Advance Selling in the Wake of Entry
Nadia Ceschi and Marc Möller, Journal of Industrial Economics, 2023, 71, 1072-1089.
This article provides a tractable model of inter-temporal price-discrimination by heterogeneous firms, imperative for our understanding of advance purchase markets in the wake of entry. The pricing schedule of a more efficient entrant is found to differ systematically from the pricing schedule of a more prominent incumbent. By diverting competition to a stage where consumers face uncertainty about their preferences, advance selling reduces prices while increasing the entrant’s market share and profitability relative to the incumbent. Policies that curtail the firms’ ability to sell in advance, although potentially beneficial for welfare, may have the adverse effects of consolidating an incumbent’s position and of reducing the consumers’ surplus.
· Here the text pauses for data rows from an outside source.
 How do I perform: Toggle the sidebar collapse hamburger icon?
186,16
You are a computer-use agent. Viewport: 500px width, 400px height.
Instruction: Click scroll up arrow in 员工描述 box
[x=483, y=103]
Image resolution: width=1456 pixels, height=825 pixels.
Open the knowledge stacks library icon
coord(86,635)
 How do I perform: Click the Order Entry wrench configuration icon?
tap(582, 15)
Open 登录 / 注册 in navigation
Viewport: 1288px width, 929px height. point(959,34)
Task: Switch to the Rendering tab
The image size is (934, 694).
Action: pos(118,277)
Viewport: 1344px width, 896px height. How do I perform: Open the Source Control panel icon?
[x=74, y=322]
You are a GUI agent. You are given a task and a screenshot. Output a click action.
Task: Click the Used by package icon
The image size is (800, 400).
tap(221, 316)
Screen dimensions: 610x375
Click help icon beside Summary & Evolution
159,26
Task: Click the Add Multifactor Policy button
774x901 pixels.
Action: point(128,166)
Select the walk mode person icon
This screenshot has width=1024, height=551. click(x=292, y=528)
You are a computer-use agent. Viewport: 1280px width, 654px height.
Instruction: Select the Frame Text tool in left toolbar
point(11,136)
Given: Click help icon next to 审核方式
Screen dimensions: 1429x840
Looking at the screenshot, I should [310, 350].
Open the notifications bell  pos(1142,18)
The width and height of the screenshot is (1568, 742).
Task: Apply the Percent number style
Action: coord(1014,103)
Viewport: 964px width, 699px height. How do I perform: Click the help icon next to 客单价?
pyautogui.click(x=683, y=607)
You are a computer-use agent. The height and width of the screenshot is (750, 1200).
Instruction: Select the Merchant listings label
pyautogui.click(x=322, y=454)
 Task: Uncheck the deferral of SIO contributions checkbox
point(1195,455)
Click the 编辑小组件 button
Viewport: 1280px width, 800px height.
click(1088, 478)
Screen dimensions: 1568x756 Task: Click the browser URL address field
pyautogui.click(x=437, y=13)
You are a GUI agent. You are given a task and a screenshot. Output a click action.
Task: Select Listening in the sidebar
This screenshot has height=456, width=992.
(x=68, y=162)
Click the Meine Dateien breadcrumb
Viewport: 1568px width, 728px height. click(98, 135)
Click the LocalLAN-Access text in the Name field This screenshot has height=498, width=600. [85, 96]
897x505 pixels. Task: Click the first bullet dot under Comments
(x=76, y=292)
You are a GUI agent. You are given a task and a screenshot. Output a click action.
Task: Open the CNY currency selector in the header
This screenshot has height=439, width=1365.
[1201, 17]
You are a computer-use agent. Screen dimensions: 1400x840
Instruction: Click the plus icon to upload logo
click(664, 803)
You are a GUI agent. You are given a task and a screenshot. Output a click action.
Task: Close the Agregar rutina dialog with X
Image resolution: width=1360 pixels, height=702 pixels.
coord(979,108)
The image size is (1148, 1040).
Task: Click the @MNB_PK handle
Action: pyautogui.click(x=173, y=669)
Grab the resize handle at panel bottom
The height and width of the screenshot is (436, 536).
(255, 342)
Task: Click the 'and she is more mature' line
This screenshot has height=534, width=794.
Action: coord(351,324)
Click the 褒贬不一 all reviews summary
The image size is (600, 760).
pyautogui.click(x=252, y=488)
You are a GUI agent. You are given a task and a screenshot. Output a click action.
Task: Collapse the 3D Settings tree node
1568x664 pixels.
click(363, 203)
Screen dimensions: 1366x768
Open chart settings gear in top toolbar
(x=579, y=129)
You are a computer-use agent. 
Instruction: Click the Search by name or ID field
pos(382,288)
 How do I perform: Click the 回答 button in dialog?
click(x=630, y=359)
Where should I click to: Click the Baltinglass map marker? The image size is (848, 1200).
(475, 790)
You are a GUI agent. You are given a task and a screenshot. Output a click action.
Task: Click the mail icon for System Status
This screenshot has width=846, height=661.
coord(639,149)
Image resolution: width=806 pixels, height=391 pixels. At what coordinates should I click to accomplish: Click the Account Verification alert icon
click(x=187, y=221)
Screening by Mode of Trade
Juan Beccuti and Marc Möller, Games and Economic Behavior, 2021, 129, 400-420.
This paper endogenizes a monopolist’s choice between selling and renting in a non-anonymous durable goods setting with short-term commitment, by allowing for contracts that determine the good’s allocation not only at the beginning but also at the end of a given period. We show that the revenue-maximizing menu of contracts features screening by mode of trade when future trade is subject to frictions and the monopolist is more patient than consumers. Selling to high types while renting to low types, allows the monopolist to defer part of his compensation in form of a reduction of consumers’ future information rents while lowering the allocational costs of ordinary, intertemporal screening.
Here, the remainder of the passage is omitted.